There was some improvement in methodology in comparison to our earlier papers [Zmyślony et al., 2004]. Because oxidation naturally proceeds with time, even during the time of measurement, we decided to precisely record the time of successive fluorescence measurements. This improvement allowed us to eliminate the time factor as an interfering variable (see Eq. 1) and demonstrated the SMF influence on ROS levels in lymphocytes not stimulated to ROS overproduction by physical or chemical factors (e.g. UV radiation or the addition of Fe²⁺ ions to lymphocyte suspensions) [Zmyślony et al., 2004].

As expected, the exposure of lymphocytes to X-ray radiation caused an immediate increase in their ROS content. Our results also do not disqualify the hypothesis about SMF affecting ROS levels in rat lymphocytes in vitro by the radical pair mechanism. For the chosen inductions of SMF, 5 mT resulted in a stable increase in the rate of fluorescence change, while 0 mT resulted in a decrease in the same parameter compared to the geomagnetic field. It has been particularly interesting to note the effect of SMF in non-stimulated lymphocytes. Such an effect has been obvious in theory for some time, but this is the first time it has been confirmed in an experiment.

The conversion of DCFDA to a fluorescent product inside the cells is done via an intermediate radical, DCF [Eruslanov and Kusmartsev, 2010]. Therefore, it is plausible that the SMF may affect H₂DCF-DA fluorescence measurements intracellularly, independent of ROS production. However, there are some other papers showing similar results without DCF use, for instance, measuring the influence of SMF on ROS levels with T-BARS [Zmyślony et al., 1998], which minimise the possibility of the SMF affecting only intermediate radical reactions.

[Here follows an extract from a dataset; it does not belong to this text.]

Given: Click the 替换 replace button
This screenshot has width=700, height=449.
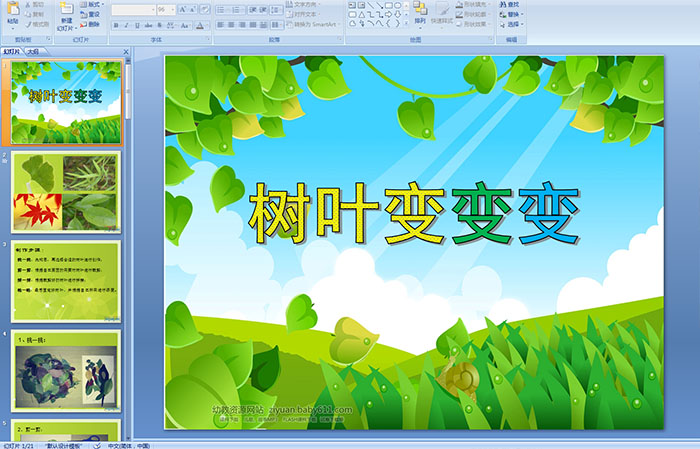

The SMF values chosen for our experiment were very low. Values like 50 µT or even 5 mT are significantly lower than any worldwide general population exposure limits (e.g. the International Commission on Non-Ionizing Radiation Protection recommends 400 mT as the exposure limit for the general population [ICNIRP, 2009]). The potential implications of such a low SMF affecting ROS levels should not be underrated. Man-made SMF, usually much higher than the geomagnetic field, are produced wherever direct electric currents or permanent magnets are used. For example, the SMF may reach a few Tesla for magnetic resonance imaging devices, and 50 mT at the floor level of a magnetic levitation vehicle [Feychting et al., 2005]. Electrical equipment can contain loudspeakers with permanent magnets that produce SMF; the transmission and distribution of direct current electricity also produce SMF. Considering the outcomes of our experiment, the ubiquitous headphones and earphones, with permanent magnets located in close proximity to the brain and hearing organ and producing 3–5 mT SMF, should be regarded as very promising material for further investigations.